Films like "God's Not Dead" and the upcoming "A Matter of Faith" portray higher education as antithetical to faith. That's not true. So why do they keep at it?

Promotional poster for
Promotional poster for "A Matter of Faith," via their website (http://bit.ly/1o7fD3p)

Promotional poster for “A Matter of Faith,” via their website (http://bit.ly/1o7fD3p)

A student goes away to college only to have her faith challenged by a popular professor, an avowed atheist whose persuasive lectures about evolution threaten to turn this devout Christian student into…well, that’s not clear exactly. A believer in evolution? A non-Christian? We’ll have to wait until September 26th to find out, because that’s when A Matter of Faith is released. No, it’s not a reboot of God’s Not Deadthe surprising box office hit about a college student who goes toe-to-toe with a philosophy professor about the existence of God. One does wonder if Christian filmmakers have a place to talk about their next projects or if, sensing a threat from higher education, they decided that “The Year of the Bible” in film needed a good dose of straw men.

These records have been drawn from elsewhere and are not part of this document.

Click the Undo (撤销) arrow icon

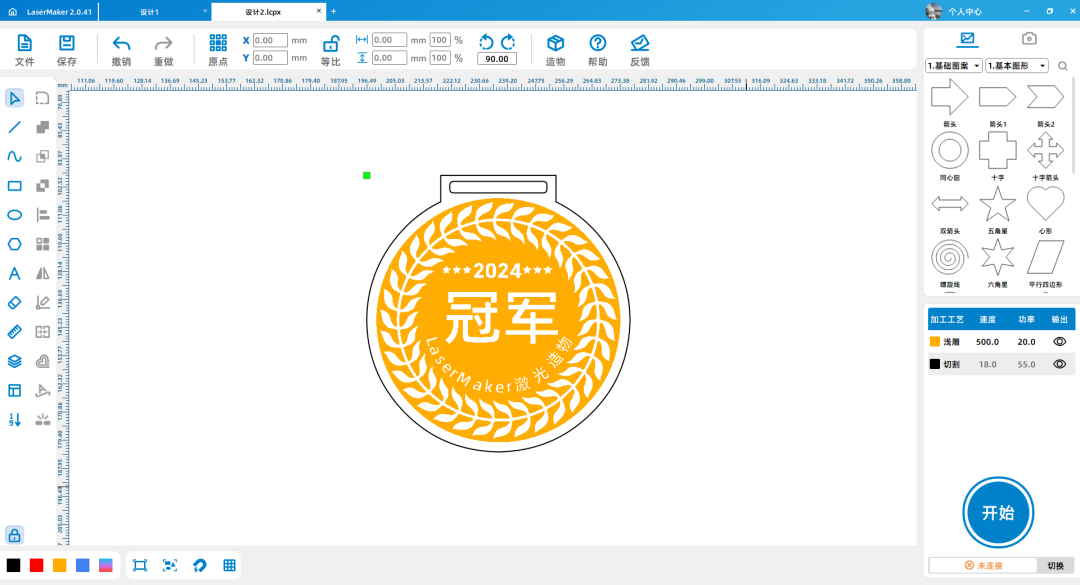coord(121,43)
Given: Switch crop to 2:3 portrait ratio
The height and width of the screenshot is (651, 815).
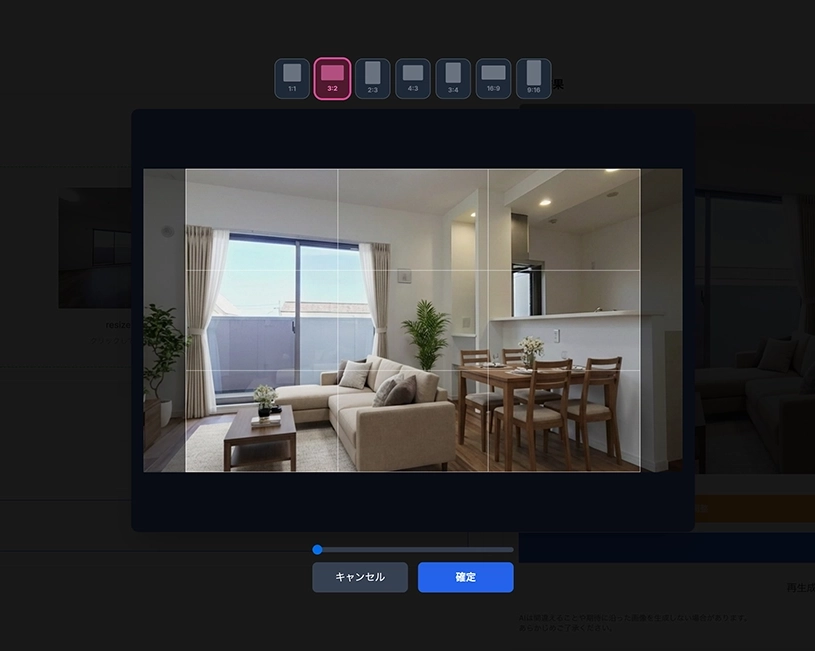Looking at the screenshot, I should pos(373,78).
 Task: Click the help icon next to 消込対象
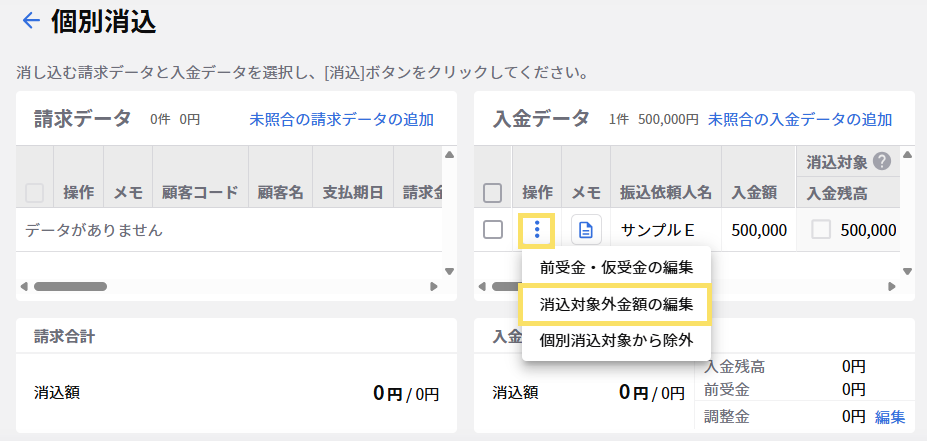[881, 161]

In his book Souls in Transition: The Religious and Spiritual Lives of Emerging Adults (2009), Notre Dame sociologist of religion Christian Smith observed a shift in the way young adults were experiencing their college years:


One recent study, for instance, using some of the best longitudinal data available, has shown that it is not those who attend college but in fact those who do not attend college who are the most likely to experience declines in religious service attendance, self-reported importance of religion, and religious affiliation. Another showed that among recently surveyed college students, 2.7 times more report that their religious beliefs have strengthened during their college experience than say their beliefs weakened.

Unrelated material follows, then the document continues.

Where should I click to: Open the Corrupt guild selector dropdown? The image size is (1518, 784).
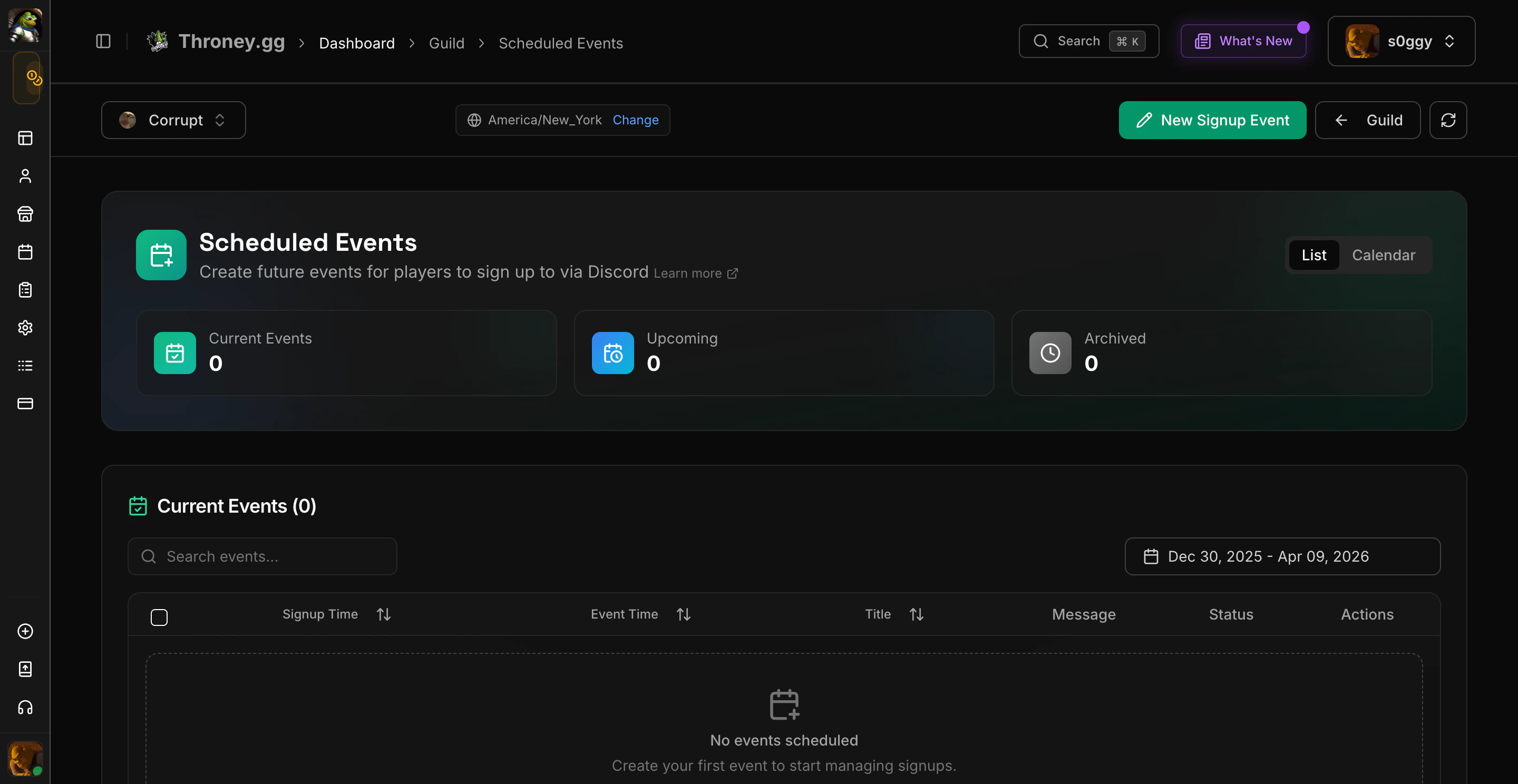[173, 120]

So why the insistence on this narrative that higher education is adversarial to belief? Anecdotally, some college students certainly walk away from the faith of the childhood. Others, met by campus groups like InterVarsity and Cru, become Christians during those four years. There is no incident on record of a professor requiring his students to sign waivers stating that God is dead, but God’s Not Dead went ahead with that outrageous plot. “In the real world it is Christian universities that alone in America require of students and faculty that they sign faith statements to attend or teach,” wrote philosophy professor Daniel Fincke on his blog (emphasis his).

In the real world, we also have examples of schools like Cedarville University, which over the last year and a half has seen a steady hemorrhage of some of its brightest faculty and staff due to their increasingly conservative stances. Bible classes taught by women are now only offered to female students, and an independent student newspaper has been shut down.

Christian anti-intellectualism isn’t new. Various sects within Christianity (Full Gospel/Pentecostalism chief among them) have held education and formal training in low regard, positing that nothing more than the Bible is needed for a person to live a faithful life. As Rick Nanez wrote in his book Full Gospel, Fractured Minds?there is a history within Pentecostalism of believing that education is associated with “worldly” knowledge, and that as Christians who are to be in the world an not of it, we must avoid anything so tainted by society.

Is it fear that motivates these filmmakers to repeat the same lie about higher education? Is it the motivation to write a dramatic story? I don’t know that, but I do know one thing: The Christian filmmaking establishment is already an embarrassment to art. Let’s not let it also become an embarrassment to the truth. Or is it too late?